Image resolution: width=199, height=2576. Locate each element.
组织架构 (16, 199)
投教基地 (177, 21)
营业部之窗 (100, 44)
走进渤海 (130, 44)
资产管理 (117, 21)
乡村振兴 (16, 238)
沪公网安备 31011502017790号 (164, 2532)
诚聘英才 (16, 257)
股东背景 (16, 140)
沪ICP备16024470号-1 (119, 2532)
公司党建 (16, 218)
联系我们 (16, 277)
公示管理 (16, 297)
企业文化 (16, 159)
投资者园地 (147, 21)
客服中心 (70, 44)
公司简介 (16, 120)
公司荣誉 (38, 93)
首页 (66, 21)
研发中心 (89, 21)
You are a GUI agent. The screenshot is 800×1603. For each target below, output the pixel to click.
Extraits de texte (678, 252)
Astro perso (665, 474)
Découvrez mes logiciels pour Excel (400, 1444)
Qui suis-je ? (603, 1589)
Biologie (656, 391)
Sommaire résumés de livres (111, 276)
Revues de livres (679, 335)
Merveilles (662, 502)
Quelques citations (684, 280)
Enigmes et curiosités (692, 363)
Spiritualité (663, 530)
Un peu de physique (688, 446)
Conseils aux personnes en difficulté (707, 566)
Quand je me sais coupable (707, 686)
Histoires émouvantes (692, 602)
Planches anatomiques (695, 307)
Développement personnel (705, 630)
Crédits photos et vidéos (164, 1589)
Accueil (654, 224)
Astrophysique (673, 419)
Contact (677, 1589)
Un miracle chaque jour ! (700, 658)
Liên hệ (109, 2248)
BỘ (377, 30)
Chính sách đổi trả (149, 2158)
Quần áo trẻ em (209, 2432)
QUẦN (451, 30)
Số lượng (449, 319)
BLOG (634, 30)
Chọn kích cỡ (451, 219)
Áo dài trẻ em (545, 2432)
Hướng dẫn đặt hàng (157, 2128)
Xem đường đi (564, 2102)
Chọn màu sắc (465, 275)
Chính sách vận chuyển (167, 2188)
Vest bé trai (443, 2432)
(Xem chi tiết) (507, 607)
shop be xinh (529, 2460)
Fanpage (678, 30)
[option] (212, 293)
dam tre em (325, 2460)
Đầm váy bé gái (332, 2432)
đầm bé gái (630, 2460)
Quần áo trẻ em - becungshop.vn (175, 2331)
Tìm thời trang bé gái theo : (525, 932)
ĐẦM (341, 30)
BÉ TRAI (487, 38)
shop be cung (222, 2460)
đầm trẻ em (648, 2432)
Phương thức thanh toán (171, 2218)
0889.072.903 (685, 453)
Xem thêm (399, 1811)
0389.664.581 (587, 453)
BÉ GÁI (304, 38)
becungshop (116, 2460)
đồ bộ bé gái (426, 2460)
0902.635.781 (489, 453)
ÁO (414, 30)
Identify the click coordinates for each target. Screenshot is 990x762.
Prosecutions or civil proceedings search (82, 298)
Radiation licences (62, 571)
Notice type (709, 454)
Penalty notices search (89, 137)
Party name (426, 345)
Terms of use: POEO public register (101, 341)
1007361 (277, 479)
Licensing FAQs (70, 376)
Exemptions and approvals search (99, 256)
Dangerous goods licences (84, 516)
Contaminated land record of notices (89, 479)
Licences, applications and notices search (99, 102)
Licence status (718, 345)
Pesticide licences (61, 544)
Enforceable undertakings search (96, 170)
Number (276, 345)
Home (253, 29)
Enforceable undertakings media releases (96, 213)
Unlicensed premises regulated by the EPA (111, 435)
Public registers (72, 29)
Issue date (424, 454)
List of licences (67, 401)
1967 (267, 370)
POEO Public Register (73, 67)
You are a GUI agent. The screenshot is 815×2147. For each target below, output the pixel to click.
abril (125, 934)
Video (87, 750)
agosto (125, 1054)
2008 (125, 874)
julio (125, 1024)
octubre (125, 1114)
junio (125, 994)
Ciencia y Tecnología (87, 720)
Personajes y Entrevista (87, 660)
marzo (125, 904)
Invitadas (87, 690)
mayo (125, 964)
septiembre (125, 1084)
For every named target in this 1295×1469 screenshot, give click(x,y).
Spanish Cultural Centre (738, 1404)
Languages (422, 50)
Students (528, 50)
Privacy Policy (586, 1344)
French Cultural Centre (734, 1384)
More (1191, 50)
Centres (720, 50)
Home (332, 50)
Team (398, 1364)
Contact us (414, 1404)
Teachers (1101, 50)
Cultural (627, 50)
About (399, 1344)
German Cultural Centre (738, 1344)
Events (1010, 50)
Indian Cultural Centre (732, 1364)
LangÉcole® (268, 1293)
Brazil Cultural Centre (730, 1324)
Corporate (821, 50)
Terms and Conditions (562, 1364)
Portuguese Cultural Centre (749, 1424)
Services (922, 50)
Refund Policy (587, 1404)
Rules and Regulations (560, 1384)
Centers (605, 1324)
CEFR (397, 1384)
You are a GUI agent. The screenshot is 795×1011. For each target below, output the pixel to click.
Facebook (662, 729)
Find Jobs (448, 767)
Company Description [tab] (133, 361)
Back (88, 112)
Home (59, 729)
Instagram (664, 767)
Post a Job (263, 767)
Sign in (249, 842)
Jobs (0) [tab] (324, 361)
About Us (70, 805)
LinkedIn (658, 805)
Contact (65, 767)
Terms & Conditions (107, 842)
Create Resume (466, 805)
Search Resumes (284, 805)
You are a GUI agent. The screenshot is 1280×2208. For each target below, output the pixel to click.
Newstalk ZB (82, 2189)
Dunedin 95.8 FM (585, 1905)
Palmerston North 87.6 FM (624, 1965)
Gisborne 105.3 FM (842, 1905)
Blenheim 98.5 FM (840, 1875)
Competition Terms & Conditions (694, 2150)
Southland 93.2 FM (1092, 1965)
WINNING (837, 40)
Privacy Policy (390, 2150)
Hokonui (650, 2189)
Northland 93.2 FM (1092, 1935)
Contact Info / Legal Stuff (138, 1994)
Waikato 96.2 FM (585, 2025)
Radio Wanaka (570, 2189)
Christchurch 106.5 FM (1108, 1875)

==========

Express everything above as a JSON list of strings, from the first line of the entries down to and including the line containing "Merveilles (662, 502)". Use one string per line and leave out any blank lines.

[
  "Image resolution: width=199, height=2576. Locate each element.",
  "组织架构 (16, 199)",
  "投教基地 (177, 21)",
  "营业部之窗 (100, 44)",
  "走进渤海 (130, 44)",
  "资产管理 (117, 21)",
  "乡村振兴 (16, 238)",
  "沪公网安备 31011502017790号 (164, 2532)",
  "诚聘英才 (16, 257)",
  "股东背景 (16, 140)",
  "沪ICP备16024470号-1 (119, 2532)",
  "公司党建 (16, 218)",
  "联系我们 (16, 277)",
  "公示管理 (16, 297)",
  "企业文化 (16, 159)",
  "投资者园地 (147, 21)",
  "客服中心 (70, 44)",
  "公司简介 (16, 120)",
  "公司荣誉 (38, 93)",
  "首页 (66, 21)",
  "研发中心 (89, 21)",
  "You are a GUI agent. The screenshot is 800×1603. For each target below, output the pixel to click.",
  "Extraits de texte (678, 252)",
  "Astro perso (665, 474)",
  "Découvrez mes logiciels pour Excel (400, 1444)",
  "Qui suis-je ? (603, 1589)",
  "Biologie (656, 391)",
  "Sommaire résumés de livres (111, 276)",
  "Revues de livres (679, 335)",
  "Merveilles (662, 502)"
]